O magnésio, como o cálcio, é mineral presente principalmente nos vegetais verdes escuros e nos cereais como o arroz integral. É um mineral essencial e que faz parte de mais de 250 reações enzimáticas no organismo e é superimportante para a produção de energia.
A vitamina K está presente na alface, na couve-flor, no espinafre, no repolho e em menor proporção nos cereais, como o trigo e a aveia.
Já a vitamina A tem como fontes os vegetais verdes escuros, cenoura e frutas amarelo-alaranjados possuem carotenoides que são convertidos em vitamina A pelo organismo.

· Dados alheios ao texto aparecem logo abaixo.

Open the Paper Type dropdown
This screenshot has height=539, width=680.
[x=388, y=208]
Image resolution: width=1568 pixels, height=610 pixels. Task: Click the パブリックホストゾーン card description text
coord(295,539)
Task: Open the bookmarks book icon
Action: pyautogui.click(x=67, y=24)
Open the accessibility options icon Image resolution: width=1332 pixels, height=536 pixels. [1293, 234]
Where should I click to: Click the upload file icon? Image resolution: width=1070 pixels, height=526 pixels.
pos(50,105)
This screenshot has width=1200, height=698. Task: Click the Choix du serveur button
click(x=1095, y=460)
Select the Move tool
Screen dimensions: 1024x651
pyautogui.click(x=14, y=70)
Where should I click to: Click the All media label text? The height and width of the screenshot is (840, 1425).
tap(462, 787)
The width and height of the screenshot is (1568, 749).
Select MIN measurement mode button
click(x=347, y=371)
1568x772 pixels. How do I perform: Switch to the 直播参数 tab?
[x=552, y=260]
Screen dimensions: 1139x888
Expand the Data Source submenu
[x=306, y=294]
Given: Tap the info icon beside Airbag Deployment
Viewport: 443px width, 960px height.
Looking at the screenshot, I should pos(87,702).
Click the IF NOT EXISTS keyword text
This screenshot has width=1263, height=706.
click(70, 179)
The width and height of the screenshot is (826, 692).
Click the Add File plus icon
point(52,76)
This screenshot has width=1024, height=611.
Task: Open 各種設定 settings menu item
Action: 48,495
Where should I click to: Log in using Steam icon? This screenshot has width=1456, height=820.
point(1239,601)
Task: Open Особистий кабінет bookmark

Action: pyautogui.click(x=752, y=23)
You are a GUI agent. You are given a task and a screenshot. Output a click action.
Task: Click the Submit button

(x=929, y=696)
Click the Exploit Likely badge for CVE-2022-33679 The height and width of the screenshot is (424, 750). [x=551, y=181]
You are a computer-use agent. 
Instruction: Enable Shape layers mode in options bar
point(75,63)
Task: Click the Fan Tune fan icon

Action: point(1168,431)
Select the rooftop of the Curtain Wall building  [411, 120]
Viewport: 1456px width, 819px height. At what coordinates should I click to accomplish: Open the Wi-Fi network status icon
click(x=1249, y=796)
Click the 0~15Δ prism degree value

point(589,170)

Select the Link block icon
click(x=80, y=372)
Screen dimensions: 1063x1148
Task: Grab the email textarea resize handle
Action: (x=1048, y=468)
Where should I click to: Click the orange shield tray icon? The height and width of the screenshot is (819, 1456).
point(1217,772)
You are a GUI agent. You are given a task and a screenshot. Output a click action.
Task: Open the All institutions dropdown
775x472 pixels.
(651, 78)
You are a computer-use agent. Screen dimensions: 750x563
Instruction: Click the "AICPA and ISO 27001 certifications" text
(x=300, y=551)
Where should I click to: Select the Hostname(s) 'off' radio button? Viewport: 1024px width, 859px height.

Junto com as frutas ricas em vitamina A, ganhamos a vitamina C pouco consumida e também presente mais uma vez nos vegetais verdes escuros .
E a vitamina E está presente, principalmente nos óleos vegetais, oleaginosas em geral como nozes, amêndoas e castanhas e no gérmem de trigo.
E por fim a vitamina D não possui fonte dietética significativa, para obtê-la é necessário que haja exposição solar para que o organismo consiga produzir a vitamina. Então, a dica é se expor ao sol no começo da manhã, quando ainda é fraco. A deficiência de vitamina D já é associada a diversas doenças como o diabetes.
E lembrando que o organismo SEMPRE prefere a vitamina ou o mineral do alimento que está em sua melhor forma de absorção, por isso seu consumo deve ser SIM incentivado antes que se opte pelo uso de suplementos.